More about Portland planning

I’ve recently written a couple of posts about land use laws, sprawl and other issues concerning planned land use laws and regulations. has a number of webpages dealing with the history of planning in Portland, Oregon.

There are comments and reminiscences from many of the power players that played a part in the history of planning. There are photos of an earlier Portland at the website.

The following is a excerpt from just one webpage.

On January 17, 1970 the Portland City Planning Commission voted to deny a permit to build a 12 story parking structure where Pioneer Courthouse Square now sits. Just over 10 years later, on October 16, 1980, the City Council adopted the Portland Comprehensive Land Use Plan. Between those two dates, the plans and specifications for the Portland we know today were crafted. It was easily the greatest outpouring of planning in the history of this city.

This web site is about those times–about the people who hoped, dreamed and worked at setting a direction for this city. It includes the reminiscences of Mayors, Commissioners, planners, engineers, architects and (most of all) citizens. It draws from them not just what happened, but who contributed and why.

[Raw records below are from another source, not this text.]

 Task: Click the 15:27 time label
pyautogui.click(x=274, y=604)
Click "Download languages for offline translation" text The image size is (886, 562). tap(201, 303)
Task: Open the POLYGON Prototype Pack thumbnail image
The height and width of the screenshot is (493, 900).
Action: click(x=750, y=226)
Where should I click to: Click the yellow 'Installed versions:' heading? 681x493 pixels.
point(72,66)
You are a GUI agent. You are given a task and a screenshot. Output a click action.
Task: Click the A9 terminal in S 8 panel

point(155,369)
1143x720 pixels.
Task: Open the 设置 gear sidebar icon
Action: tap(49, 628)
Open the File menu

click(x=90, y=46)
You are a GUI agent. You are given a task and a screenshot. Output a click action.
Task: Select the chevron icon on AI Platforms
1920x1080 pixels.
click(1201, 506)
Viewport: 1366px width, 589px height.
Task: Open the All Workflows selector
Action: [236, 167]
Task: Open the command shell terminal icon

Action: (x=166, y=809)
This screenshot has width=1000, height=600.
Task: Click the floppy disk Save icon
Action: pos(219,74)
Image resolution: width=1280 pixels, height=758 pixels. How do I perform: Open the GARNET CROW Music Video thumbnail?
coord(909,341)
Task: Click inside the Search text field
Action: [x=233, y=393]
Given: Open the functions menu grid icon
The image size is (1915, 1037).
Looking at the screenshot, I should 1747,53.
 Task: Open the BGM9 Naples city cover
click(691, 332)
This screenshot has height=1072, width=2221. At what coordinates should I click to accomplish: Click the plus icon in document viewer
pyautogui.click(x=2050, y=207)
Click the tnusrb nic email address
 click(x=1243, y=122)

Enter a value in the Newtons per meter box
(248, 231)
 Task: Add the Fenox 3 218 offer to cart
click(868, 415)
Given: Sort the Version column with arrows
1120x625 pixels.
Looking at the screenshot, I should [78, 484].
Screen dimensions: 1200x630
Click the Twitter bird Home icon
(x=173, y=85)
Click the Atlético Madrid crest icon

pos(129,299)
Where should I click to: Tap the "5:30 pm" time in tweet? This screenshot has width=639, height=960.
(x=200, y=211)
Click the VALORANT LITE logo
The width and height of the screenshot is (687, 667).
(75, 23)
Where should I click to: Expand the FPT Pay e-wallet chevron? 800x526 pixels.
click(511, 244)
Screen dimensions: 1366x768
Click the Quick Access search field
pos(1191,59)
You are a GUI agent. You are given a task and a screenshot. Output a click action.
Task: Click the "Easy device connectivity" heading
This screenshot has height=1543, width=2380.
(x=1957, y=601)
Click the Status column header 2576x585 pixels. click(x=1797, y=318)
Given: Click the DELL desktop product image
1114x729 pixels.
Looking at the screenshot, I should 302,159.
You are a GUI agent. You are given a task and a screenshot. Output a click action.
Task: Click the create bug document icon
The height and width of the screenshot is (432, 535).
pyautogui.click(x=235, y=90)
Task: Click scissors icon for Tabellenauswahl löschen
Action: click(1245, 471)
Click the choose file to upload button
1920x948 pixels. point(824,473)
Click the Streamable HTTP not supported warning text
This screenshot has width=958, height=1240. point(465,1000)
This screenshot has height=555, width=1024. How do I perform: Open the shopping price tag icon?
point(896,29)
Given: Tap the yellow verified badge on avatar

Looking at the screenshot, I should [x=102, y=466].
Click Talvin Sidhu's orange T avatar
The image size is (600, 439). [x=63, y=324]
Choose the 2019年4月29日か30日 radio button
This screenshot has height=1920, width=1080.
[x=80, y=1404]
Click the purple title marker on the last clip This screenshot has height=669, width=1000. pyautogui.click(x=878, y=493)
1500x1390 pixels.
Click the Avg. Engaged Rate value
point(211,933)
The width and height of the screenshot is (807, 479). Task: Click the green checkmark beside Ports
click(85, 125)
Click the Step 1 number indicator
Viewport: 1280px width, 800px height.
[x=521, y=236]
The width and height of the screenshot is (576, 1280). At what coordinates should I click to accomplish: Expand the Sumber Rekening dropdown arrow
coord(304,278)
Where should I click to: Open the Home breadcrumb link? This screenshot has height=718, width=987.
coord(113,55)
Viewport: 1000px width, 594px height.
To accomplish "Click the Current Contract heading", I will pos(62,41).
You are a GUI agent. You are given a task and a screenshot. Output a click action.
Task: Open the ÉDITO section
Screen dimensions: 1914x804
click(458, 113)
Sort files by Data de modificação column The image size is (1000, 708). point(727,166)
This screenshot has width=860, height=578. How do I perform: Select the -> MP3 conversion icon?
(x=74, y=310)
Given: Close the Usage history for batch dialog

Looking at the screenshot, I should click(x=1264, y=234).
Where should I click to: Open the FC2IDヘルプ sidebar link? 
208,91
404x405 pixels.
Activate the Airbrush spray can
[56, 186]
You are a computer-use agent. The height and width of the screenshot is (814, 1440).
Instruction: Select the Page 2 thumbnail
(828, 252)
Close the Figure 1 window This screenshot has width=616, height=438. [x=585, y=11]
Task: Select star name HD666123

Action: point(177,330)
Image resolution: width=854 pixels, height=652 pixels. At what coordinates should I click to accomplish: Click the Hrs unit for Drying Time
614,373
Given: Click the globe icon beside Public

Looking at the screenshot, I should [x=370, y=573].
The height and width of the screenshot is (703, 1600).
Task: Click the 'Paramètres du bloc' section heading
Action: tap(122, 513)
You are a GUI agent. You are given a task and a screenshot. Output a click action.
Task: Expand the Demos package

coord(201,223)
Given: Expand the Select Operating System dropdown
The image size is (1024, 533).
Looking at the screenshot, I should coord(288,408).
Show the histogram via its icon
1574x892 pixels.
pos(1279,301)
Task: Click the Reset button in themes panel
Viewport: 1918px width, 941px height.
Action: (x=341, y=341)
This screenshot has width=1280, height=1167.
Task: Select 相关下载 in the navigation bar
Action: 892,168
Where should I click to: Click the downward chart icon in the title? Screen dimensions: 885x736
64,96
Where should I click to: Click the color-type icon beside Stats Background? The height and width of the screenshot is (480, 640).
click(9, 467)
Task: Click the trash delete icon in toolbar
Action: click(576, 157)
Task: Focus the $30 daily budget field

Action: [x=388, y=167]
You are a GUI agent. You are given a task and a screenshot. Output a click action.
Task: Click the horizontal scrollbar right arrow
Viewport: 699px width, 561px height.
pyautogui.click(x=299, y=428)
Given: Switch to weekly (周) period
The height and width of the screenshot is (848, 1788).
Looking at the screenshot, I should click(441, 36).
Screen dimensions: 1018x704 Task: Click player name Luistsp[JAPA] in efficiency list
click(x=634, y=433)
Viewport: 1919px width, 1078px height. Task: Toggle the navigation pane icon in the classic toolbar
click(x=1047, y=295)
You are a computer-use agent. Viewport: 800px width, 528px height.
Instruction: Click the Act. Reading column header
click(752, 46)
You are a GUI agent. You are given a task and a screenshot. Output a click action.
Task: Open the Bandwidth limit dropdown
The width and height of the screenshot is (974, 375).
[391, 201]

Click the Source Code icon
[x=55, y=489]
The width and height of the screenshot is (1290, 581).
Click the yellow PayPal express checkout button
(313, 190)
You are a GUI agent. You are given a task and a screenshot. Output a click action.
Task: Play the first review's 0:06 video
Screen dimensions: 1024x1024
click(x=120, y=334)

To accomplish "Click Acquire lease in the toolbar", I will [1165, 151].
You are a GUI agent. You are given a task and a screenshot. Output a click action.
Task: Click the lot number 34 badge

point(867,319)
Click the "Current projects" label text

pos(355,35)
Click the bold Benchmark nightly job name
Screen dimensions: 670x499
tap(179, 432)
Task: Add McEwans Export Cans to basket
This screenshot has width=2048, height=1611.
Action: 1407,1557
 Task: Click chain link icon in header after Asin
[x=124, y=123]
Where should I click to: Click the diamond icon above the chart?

Whether you agree with or disagree with the results of Portland Planning, you have to admit it’s an interesting history.

Apparently, some of the aspects of Portland’s early planning were unprecedented and many other cities utilized many of the innovations Portland Planning came up with.

Then again, it could just be mindless, superfluous government propaganda.

3 Comments so far

  1. Stumptown Confidential (unregistered) on June 3rd, 2005 @ 4:36 pm

    I *think* the website was run by the late Ernie Bonner, one of PDX’s 70s planners. I’m not sure if the site will stay live. From a historical standpoint, I hope it does.

  2. The One True b!X (unregistered) on June 3rd, 2005 @ 4:59 pm

    As I understand it, the site is expected to remain.

  3. John Hays (unregistered) on June 6th, 2005 @ 12:45 pm

    I believe the domain name is up for renewal in July. I hope somebody keeps that website alive.

    It would be a shame if this historical resource was allowed to expire.